* Exercise goal
Nothing in the listing below should be skipped, so transcribe it all exactly.

==*==

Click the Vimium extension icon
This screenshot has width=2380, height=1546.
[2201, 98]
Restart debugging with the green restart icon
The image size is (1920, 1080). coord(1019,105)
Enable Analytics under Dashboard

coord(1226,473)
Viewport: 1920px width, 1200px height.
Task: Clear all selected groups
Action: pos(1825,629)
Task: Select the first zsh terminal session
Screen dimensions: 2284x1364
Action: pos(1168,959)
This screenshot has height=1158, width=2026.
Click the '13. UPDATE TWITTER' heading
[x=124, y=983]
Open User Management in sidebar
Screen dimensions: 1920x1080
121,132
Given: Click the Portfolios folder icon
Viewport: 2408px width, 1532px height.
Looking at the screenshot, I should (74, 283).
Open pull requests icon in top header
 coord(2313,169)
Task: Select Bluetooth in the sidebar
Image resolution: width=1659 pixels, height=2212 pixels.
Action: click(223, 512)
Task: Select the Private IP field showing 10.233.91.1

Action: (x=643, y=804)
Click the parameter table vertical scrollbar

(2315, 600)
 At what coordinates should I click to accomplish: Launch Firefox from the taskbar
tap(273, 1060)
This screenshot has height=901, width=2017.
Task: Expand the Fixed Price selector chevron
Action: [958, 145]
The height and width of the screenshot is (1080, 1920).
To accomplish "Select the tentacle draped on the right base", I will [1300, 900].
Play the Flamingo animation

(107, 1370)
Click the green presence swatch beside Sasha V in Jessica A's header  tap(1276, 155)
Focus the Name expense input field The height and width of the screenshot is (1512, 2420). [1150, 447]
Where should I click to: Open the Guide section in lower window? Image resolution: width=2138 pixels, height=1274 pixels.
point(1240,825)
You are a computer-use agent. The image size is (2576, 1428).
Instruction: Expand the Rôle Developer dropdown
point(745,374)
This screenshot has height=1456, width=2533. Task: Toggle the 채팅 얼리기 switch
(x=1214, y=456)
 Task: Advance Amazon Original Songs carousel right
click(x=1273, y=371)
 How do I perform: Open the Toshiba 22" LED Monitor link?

==*==

* Result of the exercise
Click the Vimium extension icon
This screenshot has width=2380, height=1546.
[2201, 98]
Restart debugging with the green restart icon
The image size is (1920, 1080). coord(1019,105)
Enable Analytics under Dashboard

coord(1226,473)
Viewport: 1920px width, 1200px height.
Task: Clear all selected groups
Action: pos(1825,629)
Task: Select the first zsh terminal session
Screen dimensions: 2284x1364
Action: pos(1168,959)
This screenshot has height=1158, width=2026.
Click the '13. UPDATE TWITTER' heading
[x=124, y=983]
Open User Management in sidebar
Screen dimensions: 1920x1080
121,132
Given: Click the Portfolios folder icon
Viewport: 2408px width, 1532px height.
Looking at the screenshot, I should (74, 283).
Open pull requests icon in top header
 coord(2313,169)
Task: Select Bluetooth in the sidebar
Image resolution: width=1659 pixels, height=2212 pixels.
Action: click(223, 512)
Task: Select the Private IP field showing 10.233.91.1

Action: (x=643, y=804)
Click the parameter table vertical scrollbar

(2315, 600)
 At what coordinates should I click to accomplish: Launch Firefox from the taskbar
tap(273, 1060)
This screenshot has height=901, width=2017.
Task: Expand the Fixed Price selector chevron
Action: [958, 145]
The height and width of the screenshot is (1080, 1920).
To accomplish "Select the tentacle draped on the right base", I will [1300, 900].
Play the Flamingo animation

(107, 1370)
Click the green presence swatch beside Sasha V in Jessica A's header  tap(1276, 155)
Focus the Name expense input field The height and width of the screenshot is (1512, 2420). [1150, 447]
Where should I click to: Open the Guide section in lower window? Image resolution: width=2138 pixels, height=1274 pixels.
point(1240,825)
You are a computer-use agent. The image size is (2576, 1428).
Instruction: Expand the Rôle Developer dropdown
point(745,374)
This screenshot has height=1456, width=2533. Task: Toggle the 채팅 얼리기 switch
(x=1214, y=456)
 Task: Advance Amazon Original Songs carousel right
click(x=1273, y=371)
 How do I perform: Open the Toshiba 22" LED Monitor link?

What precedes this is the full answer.